Most legal observers say the best approach is to designate an agent, then talk that person's ear off about what medical treatment you want and don't want. Documents like a living will, they say, can hamstring the agent's ability to make the decisions you want him or her to make, because there's no way to cover every possible medical condition.

In New York State, the health care proxy law specifies that the health care agent cannot make a decision on withdrawing or withholding ANH unless the patient has made his wishes "reasonably known" to the agent, either in writing or in conversation.

The stipulation was the result of a compromise with religious interests that oppose the withholding of ANH; they wanted clear evidence before a health care agent would be allowed to make that decision for an incapacitated patient.

But what about a person who never executed a proxy document or is mentally impaired? In 48 states, authority to make health care decisions for that person automatically reverts to his or her family. In New York and Missouri, that's not the case.

A bill currently before the State Legislature looks to change that. The Family Health Care Decisions Act enables family members and others close to an incapacitated patient to make health care decisions for him or her.

"Families who care about patients ought to be able to make decisions if the patient can't," says Dr. Jack P. Freer, an internist who practices with Kaleida Health and teaches in the University at Buffalo School of Medicine. "That decision-making happens throughout the state in such a variety of ways. In many cases it happens without either a full understanding or a full explanation of what the real legal situation is."

>A bad situation

Freer and his colleagues in the New York State Task Force on Life and the Law, a state Department of Health group that includes physicians, ethicists and clergy, hope that the bill, first proposed in 1992, will pass this year.

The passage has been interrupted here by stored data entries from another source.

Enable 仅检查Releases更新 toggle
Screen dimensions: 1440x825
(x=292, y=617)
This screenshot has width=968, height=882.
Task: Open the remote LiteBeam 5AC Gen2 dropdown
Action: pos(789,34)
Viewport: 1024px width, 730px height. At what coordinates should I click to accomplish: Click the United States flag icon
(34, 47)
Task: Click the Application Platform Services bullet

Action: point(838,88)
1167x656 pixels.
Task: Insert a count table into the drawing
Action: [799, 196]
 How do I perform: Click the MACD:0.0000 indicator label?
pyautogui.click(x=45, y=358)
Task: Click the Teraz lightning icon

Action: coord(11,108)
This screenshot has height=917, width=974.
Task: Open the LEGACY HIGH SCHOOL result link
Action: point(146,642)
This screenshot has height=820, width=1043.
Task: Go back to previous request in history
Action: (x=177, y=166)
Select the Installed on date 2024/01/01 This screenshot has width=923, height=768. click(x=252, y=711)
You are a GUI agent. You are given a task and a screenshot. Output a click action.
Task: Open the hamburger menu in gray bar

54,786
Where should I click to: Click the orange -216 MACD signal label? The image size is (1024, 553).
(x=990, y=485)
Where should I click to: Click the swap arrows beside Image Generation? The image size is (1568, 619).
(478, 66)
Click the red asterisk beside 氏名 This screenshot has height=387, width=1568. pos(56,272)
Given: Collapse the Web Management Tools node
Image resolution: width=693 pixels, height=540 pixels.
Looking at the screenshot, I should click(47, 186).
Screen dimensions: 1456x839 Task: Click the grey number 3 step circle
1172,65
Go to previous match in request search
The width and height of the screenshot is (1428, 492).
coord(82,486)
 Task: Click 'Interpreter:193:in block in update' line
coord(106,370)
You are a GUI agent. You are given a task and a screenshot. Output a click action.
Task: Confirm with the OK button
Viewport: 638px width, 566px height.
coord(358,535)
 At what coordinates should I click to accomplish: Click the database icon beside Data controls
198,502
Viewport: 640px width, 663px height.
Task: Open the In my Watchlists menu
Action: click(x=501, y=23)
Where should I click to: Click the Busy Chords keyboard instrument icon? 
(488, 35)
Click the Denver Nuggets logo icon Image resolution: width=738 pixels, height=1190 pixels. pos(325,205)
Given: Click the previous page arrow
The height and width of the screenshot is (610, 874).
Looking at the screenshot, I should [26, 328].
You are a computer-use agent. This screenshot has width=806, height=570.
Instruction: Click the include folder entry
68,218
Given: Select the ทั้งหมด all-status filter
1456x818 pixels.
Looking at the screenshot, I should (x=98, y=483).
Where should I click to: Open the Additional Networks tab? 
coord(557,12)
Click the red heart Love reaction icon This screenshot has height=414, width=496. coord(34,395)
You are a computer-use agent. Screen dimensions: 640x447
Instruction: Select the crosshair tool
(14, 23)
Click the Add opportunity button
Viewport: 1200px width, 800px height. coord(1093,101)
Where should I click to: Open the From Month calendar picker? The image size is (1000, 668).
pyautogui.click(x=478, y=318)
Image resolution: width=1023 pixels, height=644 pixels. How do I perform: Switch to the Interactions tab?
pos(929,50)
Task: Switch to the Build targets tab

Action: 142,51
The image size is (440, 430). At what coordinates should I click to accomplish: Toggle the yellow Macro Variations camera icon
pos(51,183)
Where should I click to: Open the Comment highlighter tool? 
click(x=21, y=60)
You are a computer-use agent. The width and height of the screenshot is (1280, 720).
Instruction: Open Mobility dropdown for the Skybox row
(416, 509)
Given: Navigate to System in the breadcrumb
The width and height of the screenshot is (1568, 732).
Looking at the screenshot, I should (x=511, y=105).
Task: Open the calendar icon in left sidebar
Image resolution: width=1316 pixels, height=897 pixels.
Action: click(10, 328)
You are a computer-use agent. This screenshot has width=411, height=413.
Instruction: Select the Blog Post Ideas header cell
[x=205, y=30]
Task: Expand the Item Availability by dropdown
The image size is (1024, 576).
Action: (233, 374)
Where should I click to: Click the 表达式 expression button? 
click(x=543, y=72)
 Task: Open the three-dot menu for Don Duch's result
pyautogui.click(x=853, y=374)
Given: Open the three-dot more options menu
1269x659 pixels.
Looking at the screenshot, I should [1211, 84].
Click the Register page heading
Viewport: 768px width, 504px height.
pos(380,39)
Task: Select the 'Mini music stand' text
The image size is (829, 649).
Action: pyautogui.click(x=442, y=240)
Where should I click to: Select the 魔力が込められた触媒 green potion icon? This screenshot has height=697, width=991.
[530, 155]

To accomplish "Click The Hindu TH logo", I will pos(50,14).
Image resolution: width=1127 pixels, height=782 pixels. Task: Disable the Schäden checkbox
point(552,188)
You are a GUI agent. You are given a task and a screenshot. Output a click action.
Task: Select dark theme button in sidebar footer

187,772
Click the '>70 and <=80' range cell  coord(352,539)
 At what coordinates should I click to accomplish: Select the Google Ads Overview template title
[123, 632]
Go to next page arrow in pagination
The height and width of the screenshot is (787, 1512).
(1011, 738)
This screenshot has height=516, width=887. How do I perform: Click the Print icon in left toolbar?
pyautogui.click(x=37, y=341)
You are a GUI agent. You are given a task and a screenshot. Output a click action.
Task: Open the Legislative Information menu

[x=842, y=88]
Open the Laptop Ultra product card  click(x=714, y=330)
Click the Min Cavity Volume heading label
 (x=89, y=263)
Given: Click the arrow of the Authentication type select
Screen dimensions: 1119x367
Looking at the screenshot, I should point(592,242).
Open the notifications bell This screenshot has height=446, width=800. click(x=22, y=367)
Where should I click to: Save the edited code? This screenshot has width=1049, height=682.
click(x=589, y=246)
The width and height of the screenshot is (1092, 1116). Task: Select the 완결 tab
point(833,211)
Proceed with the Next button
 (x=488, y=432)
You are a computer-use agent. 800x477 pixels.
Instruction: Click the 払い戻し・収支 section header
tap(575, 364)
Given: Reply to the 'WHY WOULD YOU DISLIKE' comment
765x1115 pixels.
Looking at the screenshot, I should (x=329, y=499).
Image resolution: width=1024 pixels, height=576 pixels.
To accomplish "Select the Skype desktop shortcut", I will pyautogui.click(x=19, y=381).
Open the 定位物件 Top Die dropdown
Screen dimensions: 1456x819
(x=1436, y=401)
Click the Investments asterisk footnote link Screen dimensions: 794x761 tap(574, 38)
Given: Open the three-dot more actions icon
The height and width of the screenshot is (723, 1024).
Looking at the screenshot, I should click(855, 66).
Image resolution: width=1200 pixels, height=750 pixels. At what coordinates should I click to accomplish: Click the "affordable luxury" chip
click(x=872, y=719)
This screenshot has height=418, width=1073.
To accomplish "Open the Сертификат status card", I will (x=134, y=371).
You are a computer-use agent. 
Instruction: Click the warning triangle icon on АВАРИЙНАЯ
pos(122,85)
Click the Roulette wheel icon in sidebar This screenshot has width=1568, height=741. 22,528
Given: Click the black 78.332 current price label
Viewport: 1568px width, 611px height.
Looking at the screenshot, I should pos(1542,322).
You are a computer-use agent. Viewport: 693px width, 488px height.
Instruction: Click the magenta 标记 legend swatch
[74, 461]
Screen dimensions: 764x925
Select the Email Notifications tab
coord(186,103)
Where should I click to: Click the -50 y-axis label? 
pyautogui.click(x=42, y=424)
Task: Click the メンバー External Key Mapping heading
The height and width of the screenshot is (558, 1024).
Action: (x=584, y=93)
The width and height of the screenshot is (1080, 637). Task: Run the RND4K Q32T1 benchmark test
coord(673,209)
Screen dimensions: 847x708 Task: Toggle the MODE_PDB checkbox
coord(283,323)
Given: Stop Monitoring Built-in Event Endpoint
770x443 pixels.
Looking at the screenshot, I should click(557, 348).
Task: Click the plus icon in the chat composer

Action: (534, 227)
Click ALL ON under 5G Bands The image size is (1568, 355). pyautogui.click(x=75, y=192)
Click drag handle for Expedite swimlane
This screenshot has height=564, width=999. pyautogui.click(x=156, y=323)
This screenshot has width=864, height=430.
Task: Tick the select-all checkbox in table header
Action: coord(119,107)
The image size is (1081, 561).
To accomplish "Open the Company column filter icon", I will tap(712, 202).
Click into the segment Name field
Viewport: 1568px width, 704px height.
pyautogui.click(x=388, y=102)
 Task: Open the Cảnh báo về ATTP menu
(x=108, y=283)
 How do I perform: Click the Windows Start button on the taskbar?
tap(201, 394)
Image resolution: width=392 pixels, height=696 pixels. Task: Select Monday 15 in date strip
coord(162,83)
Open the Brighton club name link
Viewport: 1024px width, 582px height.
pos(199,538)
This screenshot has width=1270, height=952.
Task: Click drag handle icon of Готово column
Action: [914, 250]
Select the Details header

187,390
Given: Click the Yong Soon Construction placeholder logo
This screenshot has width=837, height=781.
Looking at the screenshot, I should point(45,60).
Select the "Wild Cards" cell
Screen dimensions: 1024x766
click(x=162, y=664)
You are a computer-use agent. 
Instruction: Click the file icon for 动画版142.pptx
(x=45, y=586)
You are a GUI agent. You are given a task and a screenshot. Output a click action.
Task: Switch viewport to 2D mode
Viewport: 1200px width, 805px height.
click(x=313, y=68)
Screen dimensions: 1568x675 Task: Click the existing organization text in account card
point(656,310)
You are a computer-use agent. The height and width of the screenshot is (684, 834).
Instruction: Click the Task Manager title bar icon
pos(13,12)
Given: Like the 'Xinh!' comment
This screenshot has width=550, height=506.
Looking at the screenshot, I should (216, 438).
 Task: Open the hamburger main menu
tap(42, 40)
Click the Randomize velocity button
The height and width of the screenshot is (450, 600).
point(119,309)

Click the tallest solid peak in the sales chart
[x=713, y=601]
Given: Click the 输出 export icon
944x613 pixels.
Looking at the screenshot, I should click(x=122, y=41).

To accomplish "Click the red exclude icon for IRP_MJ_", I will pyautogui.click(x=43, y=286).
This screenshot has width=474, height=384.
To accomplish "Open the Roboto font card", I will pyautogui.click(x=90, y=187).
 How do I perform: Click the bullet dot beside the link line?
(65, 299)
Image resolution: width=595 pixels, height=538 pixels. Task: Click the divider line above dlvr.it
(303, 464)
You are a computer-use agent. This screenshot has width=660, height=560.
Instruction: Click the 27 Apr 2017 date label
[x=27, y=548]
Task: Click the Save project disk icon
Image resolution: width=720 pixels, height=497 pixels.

"Even the Court of Appeals judges said this is a bad situation and it should be fixed," he says.

But he, too, acknowledges that the best course is a health care proxy, whose charge is to make decisions as the patient himself would have made them.

"The problem," he says, "is that a lot of people don't do proxies, then they become incapacitated and then it's too late."

On balance, end-of-life decisions can't be as open-and-shut as we might like them to be. Patients and families, caregivers and health care agents can only do the best they can with the information at hand and the patient's best interests at heart.

"We can't always be certain," Milch says. "It turns out that we need to find a way, if we have any wisdom, to live with that."